BEGIN Given information
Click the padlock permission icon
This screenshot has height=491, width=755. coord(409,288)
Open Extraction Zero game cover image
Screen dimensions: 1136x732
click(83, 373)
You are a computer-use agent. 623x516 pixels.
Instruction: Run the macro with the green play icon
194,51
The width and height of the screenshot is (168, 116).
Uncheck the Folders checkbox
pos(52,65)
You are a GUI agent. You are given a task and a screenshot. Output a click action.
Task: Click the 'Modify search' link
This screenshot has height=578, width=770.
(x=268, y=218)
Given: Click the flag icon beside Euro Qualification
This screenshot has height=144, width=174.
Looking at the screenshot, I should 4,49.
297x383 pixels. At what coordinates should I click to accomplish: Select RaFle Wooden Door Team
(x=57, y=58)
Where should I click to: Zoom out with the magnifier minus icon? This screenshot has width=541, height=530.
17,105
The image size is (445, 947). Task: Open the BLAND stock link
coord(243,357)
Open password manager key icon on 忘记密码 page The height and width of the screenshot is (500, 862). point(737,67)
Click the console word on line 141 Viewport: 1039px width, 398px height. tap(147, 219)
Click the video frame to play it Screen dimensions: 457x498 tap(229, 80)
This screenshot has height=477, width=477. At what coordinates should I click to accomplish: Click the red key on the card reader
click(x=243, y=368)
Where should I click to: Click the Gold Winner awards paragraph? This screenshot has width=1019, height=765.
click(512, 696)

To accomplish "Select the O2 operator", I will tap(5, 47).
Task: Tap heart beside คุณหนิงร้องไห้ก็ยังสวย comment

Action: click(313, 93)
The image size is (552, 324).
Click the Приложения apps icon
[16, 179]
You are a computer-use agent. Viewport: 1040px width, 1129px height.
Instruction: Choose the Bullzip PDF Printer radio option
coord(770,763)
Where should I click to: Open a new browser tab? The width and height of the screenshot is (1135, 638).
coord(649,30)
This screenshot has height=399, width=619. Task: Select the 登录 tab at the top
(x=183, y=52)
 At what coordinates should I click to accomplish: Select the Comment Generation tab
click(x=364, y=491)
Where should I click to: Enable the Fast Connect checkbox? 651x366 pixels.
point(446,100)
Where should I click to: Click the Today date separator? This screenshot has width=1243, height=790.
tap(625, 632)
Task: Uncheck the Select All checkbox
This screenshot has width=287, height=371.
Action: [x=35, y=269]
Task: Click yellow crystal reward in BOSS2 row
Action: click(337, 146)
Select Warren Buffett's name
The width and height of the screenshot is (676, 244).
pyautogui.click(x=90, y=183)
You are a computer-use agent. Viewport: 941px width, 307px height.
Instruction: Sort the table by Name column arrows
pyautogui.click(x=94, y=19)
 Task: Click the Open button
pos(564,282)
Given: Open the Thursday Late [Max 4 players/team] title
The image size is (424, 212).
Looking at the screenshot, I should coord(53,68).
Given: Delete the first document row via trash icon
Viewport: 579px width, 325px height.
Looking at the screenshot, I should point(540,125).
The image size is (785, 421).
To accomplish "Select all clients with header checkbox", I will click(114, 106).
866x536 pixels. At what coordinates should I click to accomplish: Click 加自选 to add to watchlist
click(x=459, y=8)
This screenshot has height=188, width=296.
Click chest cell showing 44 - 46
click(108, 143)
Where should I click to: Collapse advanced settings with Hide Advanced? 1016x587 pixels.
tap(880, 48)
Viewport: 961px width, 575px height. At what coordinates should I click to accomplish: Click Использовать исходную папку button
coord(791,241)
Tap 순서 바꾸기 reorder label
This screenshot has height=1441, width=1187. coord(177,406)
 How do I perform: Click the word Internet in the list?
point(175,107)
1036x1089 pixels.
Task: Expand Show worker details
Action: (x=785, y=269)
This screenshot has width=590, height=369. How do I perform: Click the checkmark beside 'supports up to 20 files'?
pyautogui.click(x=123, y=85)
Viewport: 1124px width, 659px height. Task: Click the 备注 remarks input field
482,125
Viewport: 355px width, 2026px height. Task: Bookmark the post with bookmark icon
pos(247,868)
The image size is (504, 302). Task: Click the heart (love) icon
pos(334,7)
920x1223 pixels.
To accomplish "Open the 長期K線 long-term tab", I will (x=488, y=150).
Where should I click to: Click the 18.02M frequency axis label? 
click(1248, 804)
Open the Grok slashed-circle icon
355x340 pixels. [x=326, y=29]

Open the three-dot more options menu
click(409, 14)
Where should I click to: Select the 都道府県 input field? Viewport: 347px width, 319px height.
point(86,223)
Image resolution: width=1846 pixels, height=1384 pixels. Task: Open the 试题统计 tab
END Given information
§ Assigned task
In your response, give all the records again with nothing altered.

§ Answer box
Click the padlock permission icon
This screenshot has height=491, width=755. coord(409,288)
Open Extraction Zero game cover image
Screen dimensions: 1136x732
click(83, 373)
You are a computer-use agent. 623x516 pixels.
Instruction: Run the macro with the green play icon
194,51
The width and height of the screenshot is (168, 116).
Uncheck the Folders checkbox
pos(52,65)
You are a GUI agent. You are given a task and a screenshot. Output a click action.
Task: Click the 'Modify search' link
This screenshot has height=578, width=770.
(x=268, y=218)
Given: Click the flag icon beside Euro Qualification
This screenshot has height=144, width=174.
Looking at the screenshot, I should 4,49.
297x383 pixels. At what coordinates should I click to accomplish: Select RaFle Wooden Door Team
(x=57, y=58)
Where should I click to: Zoom out with the magnifier minus icon? This screenshot has width=541, height=530.
17,105
The image size is (445, 947). Task: Open the BLAND stock link
coord(243,357)
Open password manager key icon on 忘记密码 page The height and width of the screenshot is (500, 862). point(737,67)
Click the console word on line 141 Viewport: 1039px width, 398px height. tap(147, 219)
Click the video frame to play it Screen dimensions: 457x498 tap(229, 80)
This screenshot has height=477, width=477. At what coordinates should I click to accomplish: Click the red key on the card reader
click(x=243, y=368)
Where should I click to: Click the Gold Winner awards paragraph? This screenshot has width=1019, height=765.
click(512, 696)

To accomplish "Select the O2 operator", I will tap(5, 47).
Task: Tap heart beside คุณหนิงร้องไห้ก็ยังสวย comment

Action: click(313, 93)
The image size is (552, 324).
Click the Приложения apps icon
[16, 179]
You are a computer-use agent. Viewport: 1040px width, 1129px height.
Instruction: Choose the Bullzip PDF Printer radio option
coord(770,763)
Where should I click to: Open a new browser tab? The width and height of the screenshot is (1135, 638).
coord(649,30)
This screenshot has height=399, width=619. Task: Select the 登录 tab at the top
(x=183, y=52)
 At what coordinates should I click to accomplish: Select the Comment Generation tab
click(x=364, y=491)
Where should I click to: Enable the Fast Connect checkbox? 651x366 pixels.
point(446,100)
Where should I click to: Click the Today date separator? This screenshot has width=1243, height=790.
tap(625, 632)
Task: Uncheck the Select All checkbox
This screenshot has width=287, height=371.
Action: [x=35, y=269]
Task: Click yellow crystal reward in BOSS2 row
Action: click(337, 146)
Select Warren Buffett's name
The width and height of the screenshot is (676, 244).
pyautogui.click(x=90, y=183)
You are a computer-use agent. Viewport: 941px width, 307px height.
Instruction: Sort the table by Name column arrows
pyautogui.click(x=94, y=19)
 Task: Click the Open button
pos(564,282)
Given: Open the Thursday Late [Max 4 players/team] title
The image size is (424, 212).
Looking at the screenshot, I should coord(53,68).
Given: Delete the first document row via trash icon
Viewport: 579px width, 325px height.
Looking at the screenshot, I should point(540,125).
The image size is (785, 421).
To accomplish "Select all clients with header checkbox", I will click(114, 106).
866x536 pixels. At what coordinates should I click to accomplish: Click 加自选 to add to watchlist
click(x=459, y=8)
This screenshot has height=188, width=296.
Click chest cell showing 44 - 46
click(108, 143)
Where should I click to: Collapse advanced settings with Hide Advanced? 1016x587 pixels.
tap(880, 48)
Viewport: 961px width, 575px height. At what coordinates should I click to accomplish: Click Использовать исходную папку button
coord(791,241)
Tap 순서 바꾸기 reorder label
This screenshot has height=1441, width=1187. coord(177,406)
 How do I perform: Click the word Internet in the list?
point(175,107)
1036x1089 pixels.
Task: Expand Show worker details
Action: (x=785, y=269)
This screenshot has width=590, height=369. How do I perform: Click the checkmark beside 'supports up to 20 files'?
pyautogui.click(x=123, y=85)
Viewport: 1124px width, 659px height. Task: Click the 备注 remarks input field
482,125
Viewport: 355px width, 2026px height. Task: Bookmark the post with bookmark icon
pos(247,868)
The image size is (504, 302). Task: Click the heart (love) icon
pos(334,7)
920x1223 pixels.
To accomplish "Open the 長期K線 long-term tab", I will (x=488, y=150).
Where should I click to: Click the 18.02M frequency axis label? 
click(1248, 804)
Open the Grok slashed-circle icon
355x340 pixels. [x=326, y=29]

Open the three-dot more options menu
click(409, 14)
Where should I click to: Select the 都道府県 input field? Viewport: 347px width, 319px height.
point(86,223)
Image resolution: width=1846 pixels, height=1384 pixels. Task: Open the 试题统计 tab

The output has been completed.